The turn is written to the local SQLite store (WAL), older context is compacted into a rolling summary, and the reply streams back to you. Nothing leaves the device but the Claude call itself.

curl -s localhost:8000/chat \
  -H 'content-type: application/json' \
  -d '{"message": "dim the living room to movie night"}'
# → Ren picks a tier, runs the home tools, persists the turn, and replies.

Small parts, clean seams

Each component does one thing and stays replaceable — the design is built to grow without rewrites.

FastAPI surface

The HTTP/WebSocket service — /health, /chat, /memory, /threads, /identity, /ws/audio — with lifespan-managed state.

Agent loop

History + system prompt → Claude → bounded multi-round tool calls → persist. The heart of every turn.

Tool registry

A plugin registry with a dangerous gate. Register a tool (name, JSON schema, sync/async handler) and nothing else changes.

Local memory

Async SQLite (WAL, migrations) on your device — conversation turns and durable notes. Gitignored; never synced.

Identity

A local ed25519 keypair; attest() returns a self-signed identity card — the seam for a future trust network.

Model tiers

Code asks for fast / default / hard; one place maps intent → Claude model. A tiny heuristic, the router seam.

Home engine

A provider abstraction over Home Assistant, a generic webhook, and the capability-model connectors — rooms, scenes, automations, a state watcher.

Voice pipeline

Optional, CPU-only: Whisper STT, Piper TTS, Silero VAD, and wake-word — loaded only when you enable it.


The principles it holds to

Private by default

Memory is a SQLite file on your machine. Nothing about Ren requires a cloud account beyond the Claude API call itself.

Hardware-agnostic now, sovereign later

Ren runs anywhere Python runs. Only identity/ knows about hardware — today a key file; later, silicon-rooted, with no caller changes.

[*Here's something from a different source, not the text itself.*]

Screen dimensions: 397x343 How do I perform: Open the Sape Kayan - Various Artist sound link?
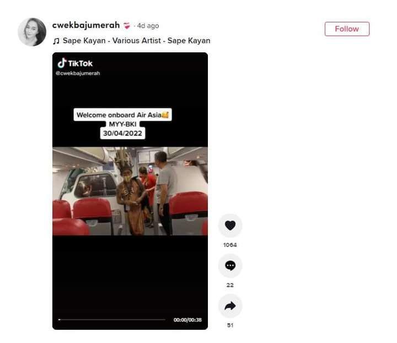(x=137, y=40)
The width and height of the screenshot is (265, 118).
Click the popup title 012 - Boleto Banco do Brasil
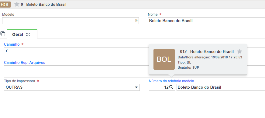click(207, 51)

Speak in intent, not model ids

Callers ask for fast/default/hard. The mapping lives in one place — the seam where a real router will later live.

Configurable persona

The system prompt is a stable base framework plus your name + free-text overlay, composed once at startup as a prompt-cache anchor.

Under the hood: the tool loop is bounded (a max number of rounds, then a final call forces a written answer), and the prompt uses two cache breakpoints — the static system prefix and the latest message — so repeated tool rounds and shared context read from cache instead of being reprocessed.